▶ _READING TEXT_:
In humans and other vertebrates, smells are sensed by olfactory sensory neurons in the olfactory epithelium. The olfactory epithelium is made up of at least six morphologically and biochemically different cell types. The proportion of olfactory epithelium compared to respiratory epithelium (not innervated, or supplied with nerves) gives an indication of the animal's olfactory sensitivity. Humans have about 10 cm2 of olfactory epithelium, whereas some dogs have 170 cm2. A dog's olfactory epithelium is also considerably more densely innervated, with a hundred times more receptors per square centimeter. The sensory olfactory system integrates with other senses to form the perception of flavor. Often, land organisms will have separate olfaction systems for smell and taste (orthonasal smell and retronasal smell), but water-dwelling organisms usually have only one system.

Molecules of odorants passing through the superior nasal concha of the nasal passages dissolve in the mucus that lines the superior portion of the cavity and are detected by olfactory receptors on the dendrites of the olfactory sensory neurons. This may occur by diffusion or by the binding of the odorant to odorant-binding proteins. The mucus overlying the epithelium contains mucopolysaccharides, salts, enzymes, and antibodies (these are highly important, as the olfactory neurons provide a direct passage for infection to pass to the brain). This mucus acts as a solvent for odor molecules, flows constantly, and is replaced approximately every ten minutes.

In insects, smells are sensed by olfactory sensory neurons in the chemosensory sensilla, which are present in insect antenna, palps, and tarsa, but also on other parts of the insect body. Odorants penetrate into the cuticle pores of chemosensory sensilla and get in contact with insect odorant-binding proteins (OBPs) or Chemosensory proteins (CSPs), before activating the sensory neurons.

===Receptor neuron===
The binding of the ligand (odor molecule or odorant) to the receptor leads to an action potential in the receptor neuron, via a second messenger pathway, depending on the organism. In mammals, the odorants stimulate adenylate cyclase to synthesize cAMP via a G protein called G_{olf}. cAMP, which is the second messenger here, opens a cyclic nucleotide-gated ion channel (CNG), producing an influx of cations (largely Ca^{2+} with some Na^{+}) into the cell, slightly depolarising it. The Ca^{2+} in turn opens a Ca^{2+}-activated chloride channel, leading to efflux of Cl^{−}, further depolarizing the cell and triggering an action potential. Ca^{2+} is then extruded through a sodium-calcium exchanger. A calcium-calmodulin complex also acts to inhibit the binding of cAMP to the cAMP-dependent channel, thus contributing to olfactory adaptation.

The main olfactory system of some mammals also contains small subpopulations of olfactory sensory neurons that detect and transduce odors somewhat differently. Olfactory sensory neurons that use trace amine-associated receptors (TAARs) to detect odors use the same second messenger signaling cascade as do the canonical olfactory sensory neurons. Other subpopulations, such as those that express the receptor guanylyl cyclase GC-D (Gucy2d) or the soluble guanylyl cyclase Gucy1b2, use a cGMP cascade to transduce their odorant ligands. These distinct subpopulations (olfactory subsystems) appear specialized for the detection of small groups of chemical stimuli.

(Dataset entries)

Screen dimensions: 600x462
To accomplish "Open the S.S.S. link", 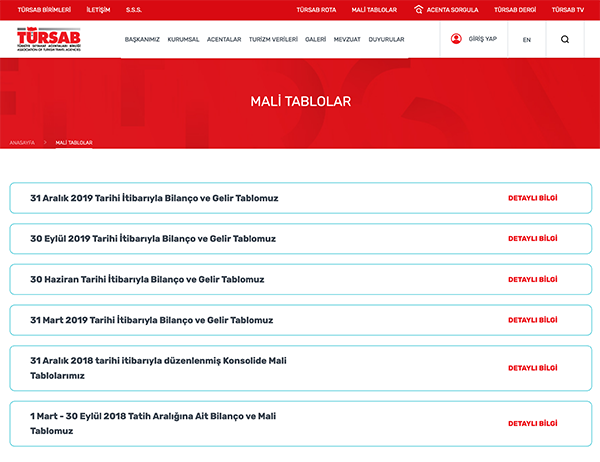I will (133, 9).
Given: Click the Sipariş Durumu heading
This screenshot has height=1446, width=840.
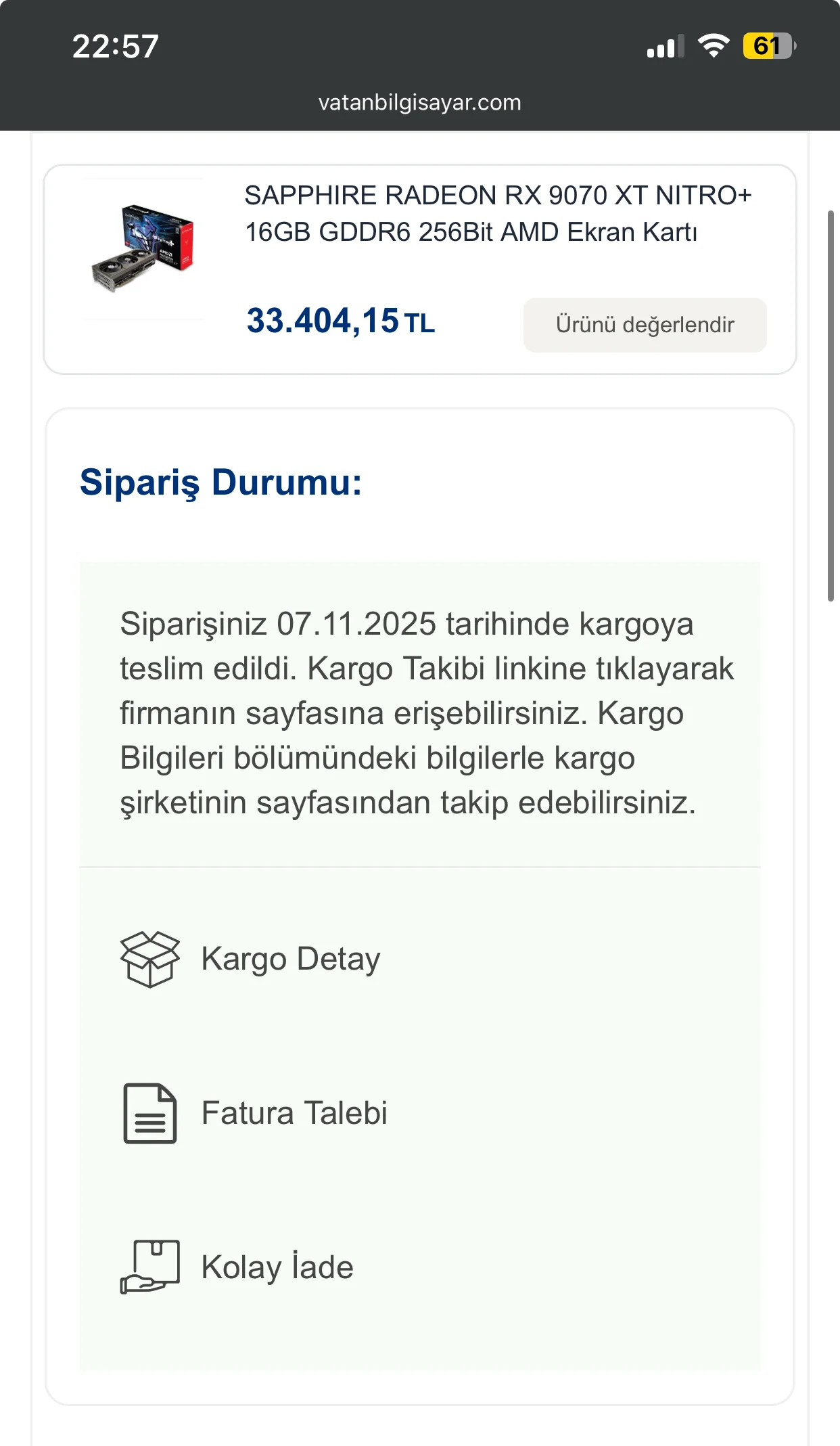Looking at the screenshot, I should 220,482.
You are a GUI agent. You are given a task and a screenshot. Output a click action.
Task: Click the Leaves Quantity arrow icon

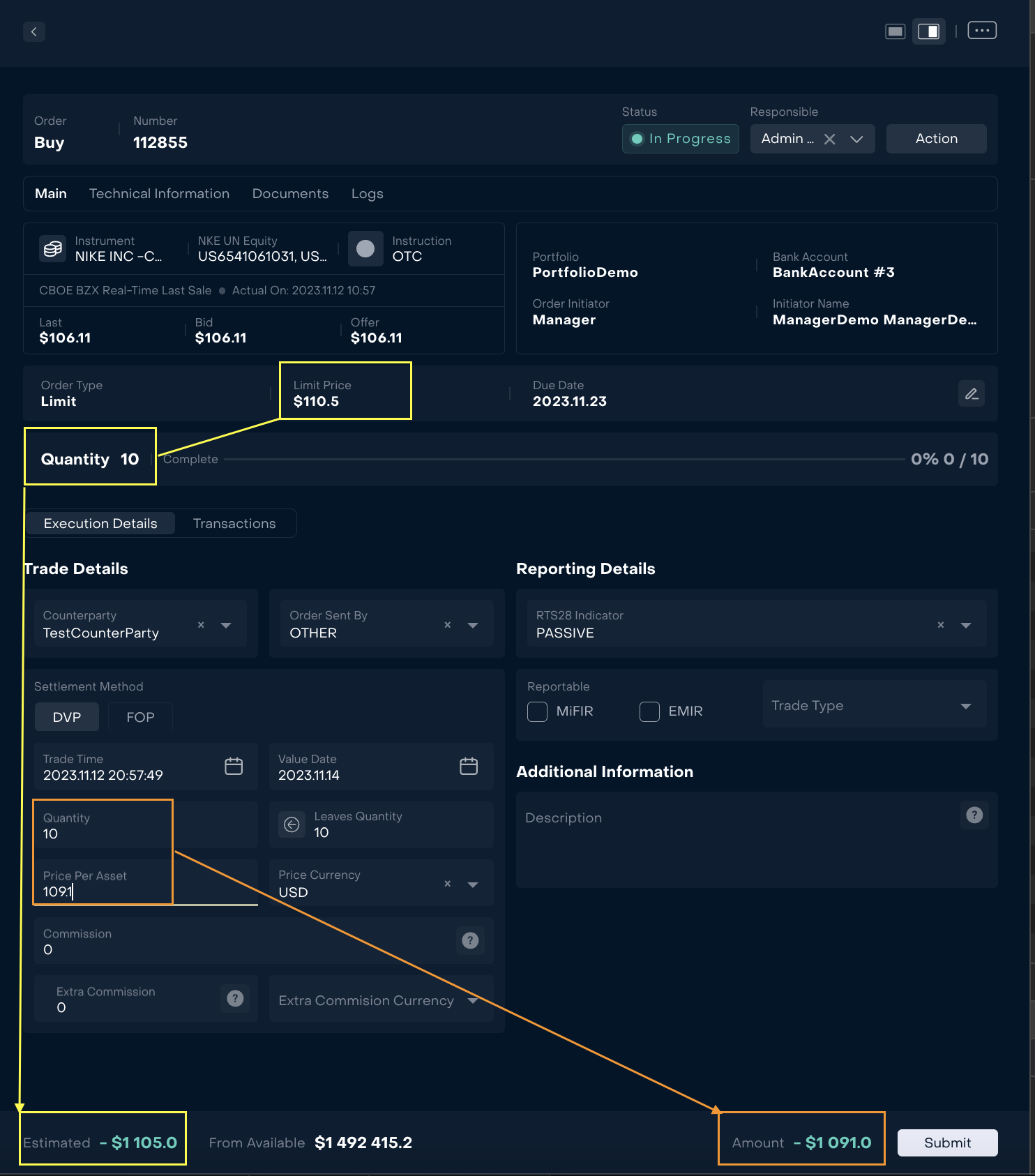292,824
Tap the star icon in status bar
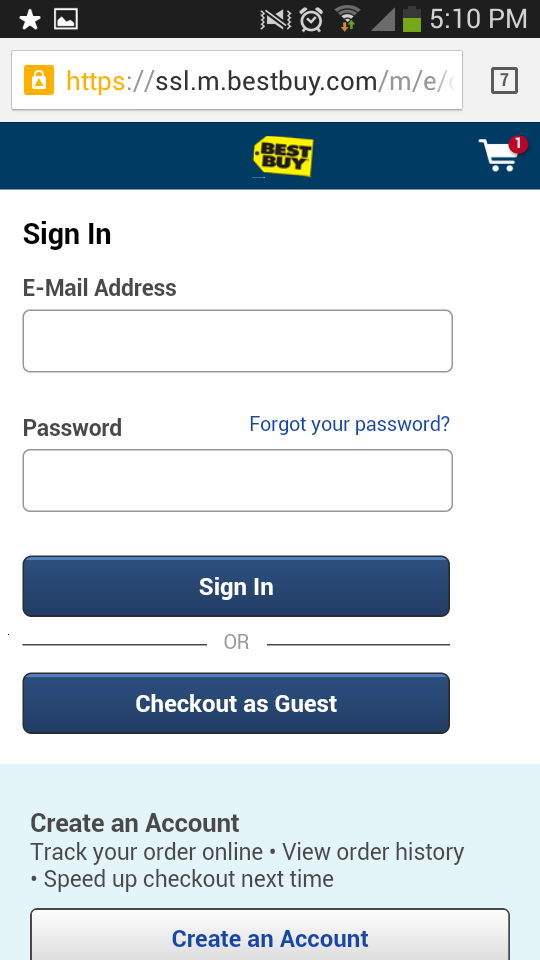Screen dimensions: 540x960 coord(29,20)
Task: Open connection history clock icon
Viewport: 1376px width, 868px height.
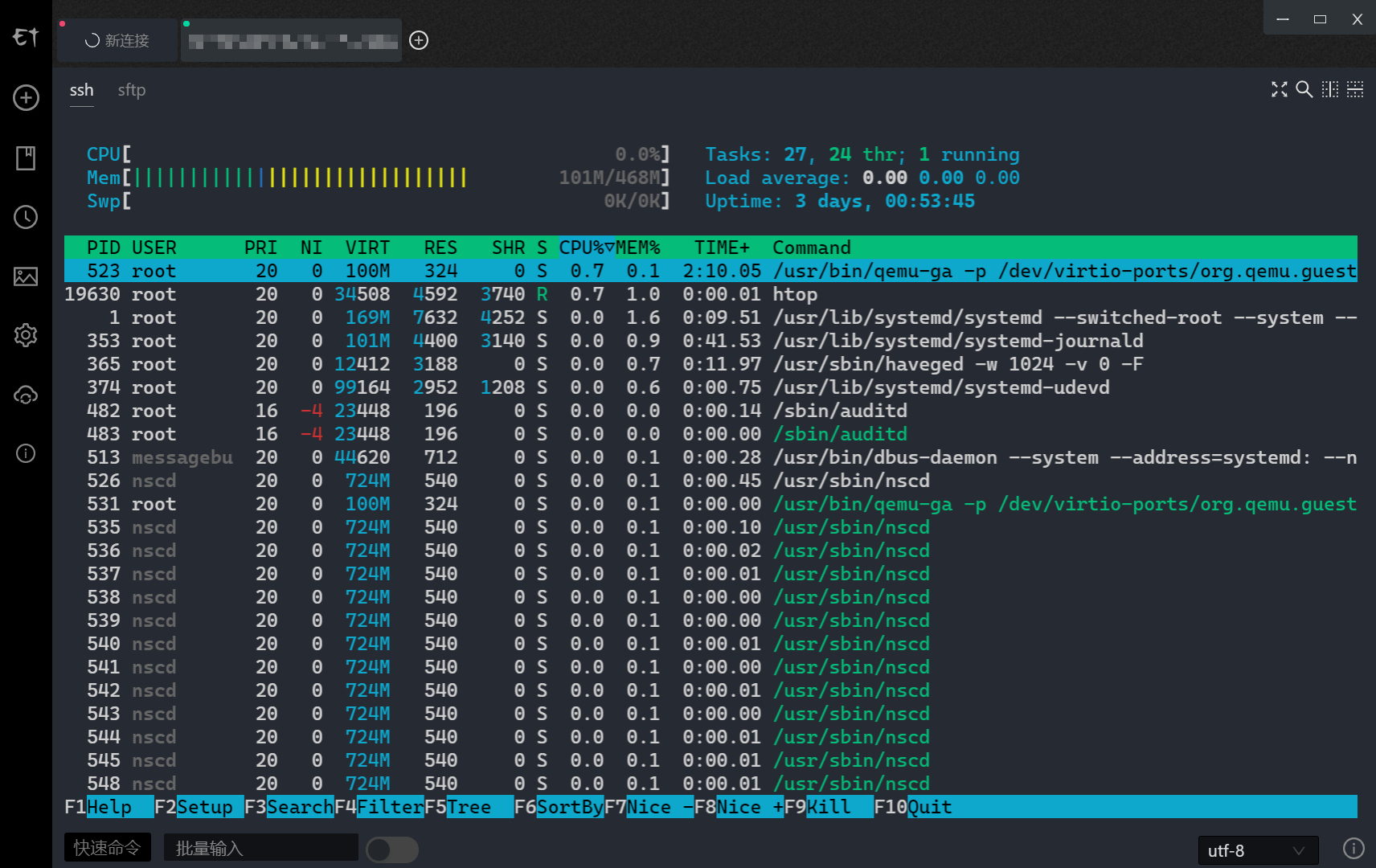Action: pyautogui.click(x=26, y=217)
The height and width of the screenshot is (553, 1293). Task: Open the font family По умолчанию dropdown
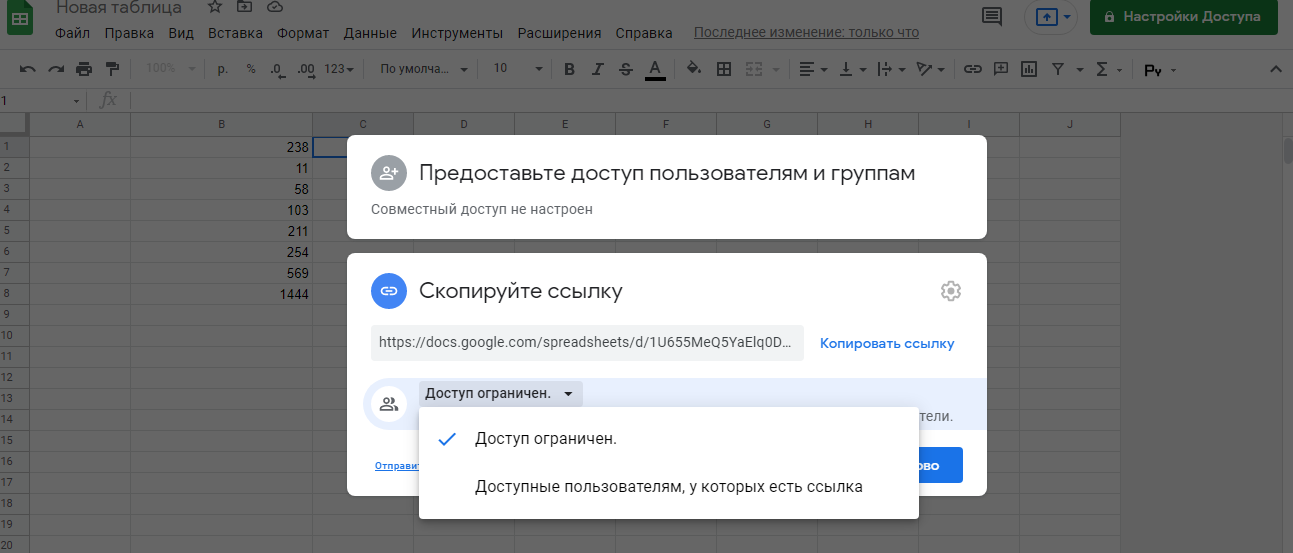(x=424, y=69)
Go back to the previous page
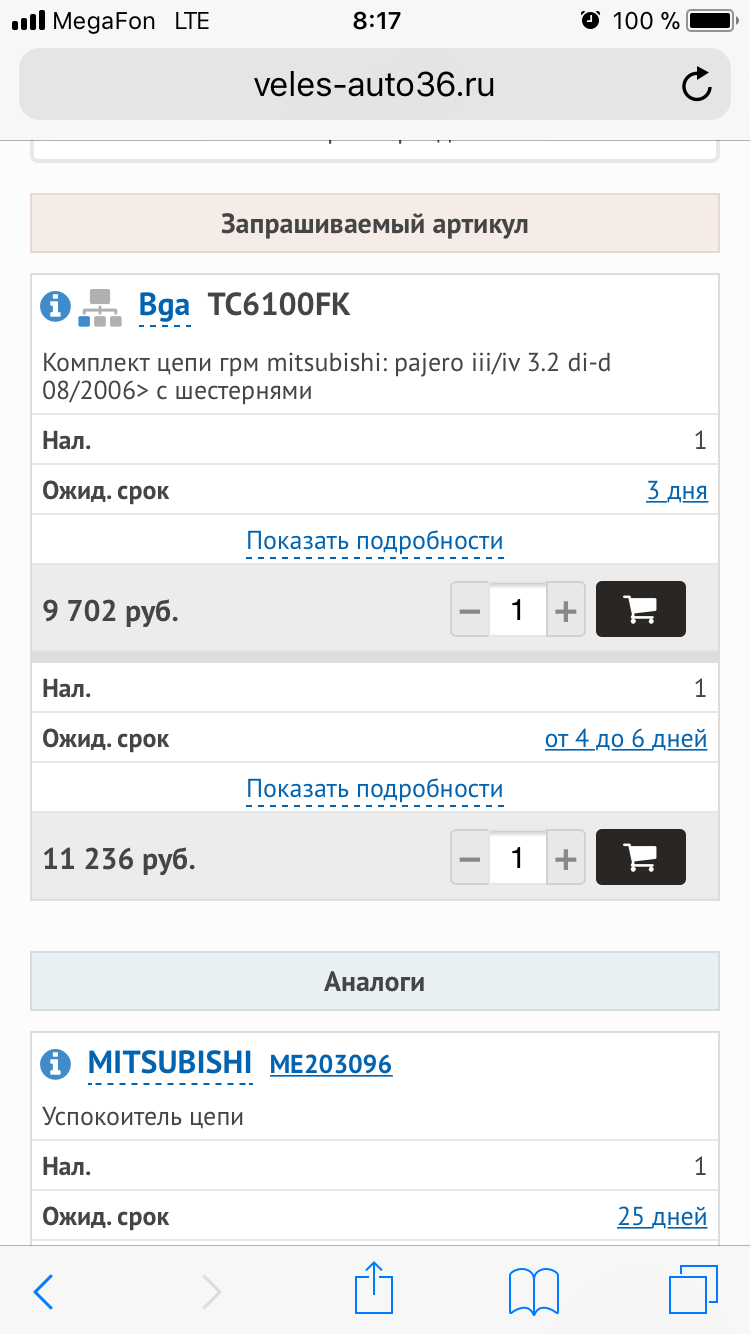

▶ _TASK ITEM_: Continue the text on the sense of smell from its final sentence.

▶ _RESULT FOR THIS EXERCISE_:
This mechanism of transduction is somewhat unusual, in that cAMP works by directly binding to the ion channel rather than through activation of protein kinase A. It is similar to the transduction mechanism for photoreceptors, in which the second messenger cGMP works by directly binding to ion channels, suggesting that maybe one of these receptors was evolutionarily adapted into the other. There are also considerable similarities in the immediate processing of stimuli by lateral inhibition.

Averaged activity of the receptor neurons can be measured in several ways. In vertebrates, responses to an odor can be measured by an electro-olfactogram or through calcium imaging of receptor neuron terminals in the olfactory bulb. In insects, one can perform electroantennography or calcium imaging within the olfactory bulb.

===Olfactory bulb projections===

Schematic of the early olfactory system including the olfactory epithelium and bulb. Each ORN expresses one OR that responds to different odorants. Odorant molecules bind to ORs on cilia. ORs activate ORNs that transduce the input signal into action potentials. In general, glomeruli receive input from ORs of one specific type and connect to the principal neurons of the OB, mitral and tufted cells (MT cells).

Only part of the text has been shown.